GIVEN EXERCISE | Rescale the items starting with the line containing "Women Who Inspire Us (689, 415)" and going on through the last item, and rewrite only those lines in full, with each request included. Multiply every coordinate in the answers by 0.2 and round each result to a whole number, with halves rounding up.
— START OF RECORD EXTRACTS —
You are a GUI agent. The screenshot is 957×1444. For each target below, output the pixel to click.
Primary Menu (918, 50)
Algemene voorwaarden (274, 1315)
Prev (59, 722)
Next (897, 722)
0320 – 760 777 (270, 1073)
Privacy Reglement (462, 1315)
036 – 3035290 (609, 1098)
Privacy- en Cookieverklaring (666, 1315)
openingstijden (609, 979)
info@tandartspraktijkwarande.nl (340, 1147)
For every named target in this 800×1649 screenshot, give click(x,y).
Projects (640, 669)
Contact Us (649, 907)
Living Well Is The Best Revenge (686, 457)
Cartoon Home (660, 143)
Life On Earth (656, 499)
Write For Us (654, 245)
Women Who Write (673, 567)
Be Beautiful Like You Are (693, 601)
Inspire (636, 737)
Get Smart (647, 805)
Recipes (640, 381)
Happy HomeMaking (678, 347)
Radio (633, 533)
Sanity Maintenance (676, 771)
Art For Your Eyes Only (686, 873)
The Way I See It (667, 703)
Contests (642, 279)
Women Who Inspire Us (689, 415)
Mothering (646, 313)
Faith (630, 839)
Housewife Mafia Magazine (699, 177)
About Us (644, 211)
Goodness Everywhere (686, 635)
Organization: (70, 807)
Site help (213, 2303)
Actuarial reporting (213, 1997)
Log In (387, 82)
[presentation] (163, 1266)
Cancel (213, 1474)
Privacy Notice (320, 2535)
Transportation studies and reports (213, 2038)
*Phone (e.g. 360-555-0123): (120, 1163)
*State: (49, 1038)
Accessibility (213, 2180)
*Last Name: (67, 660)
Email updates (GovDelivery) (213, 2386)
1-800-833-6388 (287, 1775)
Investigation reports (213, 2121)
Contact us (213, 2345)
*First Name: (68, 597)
— END OF RECORD EXTRACTS —
ANSWER IN FULL |
Women Who Inspire Us (138, 83)
Mothering (129, 63)
Faith (126, 168)
Housewife Mafia Magazine (140, 35)
About Us (129, 42)
Goodness Everywhere (137, 127)
Organization: (14, 161)
Site help (43, 461)
Actuarial reporting (43, 399)
Log In (77, 16)
[presentation] (33, 253)
Cancel (43, 295)
Privacy Notice (64, 507)
Transportation studies and reports (43, 408)
*Phone (e.g. 360-555-0123): (24, 233)
*State: (10, 208)
Accessibility (43, 436)
*Last Name: (13, 132)
Email updates (GovDelivery) (43, 477)
1-800-833-6388 (57, 355)
Investigation reports (43, 424)
Contact us (43, 469)
*First Name: (14, 119)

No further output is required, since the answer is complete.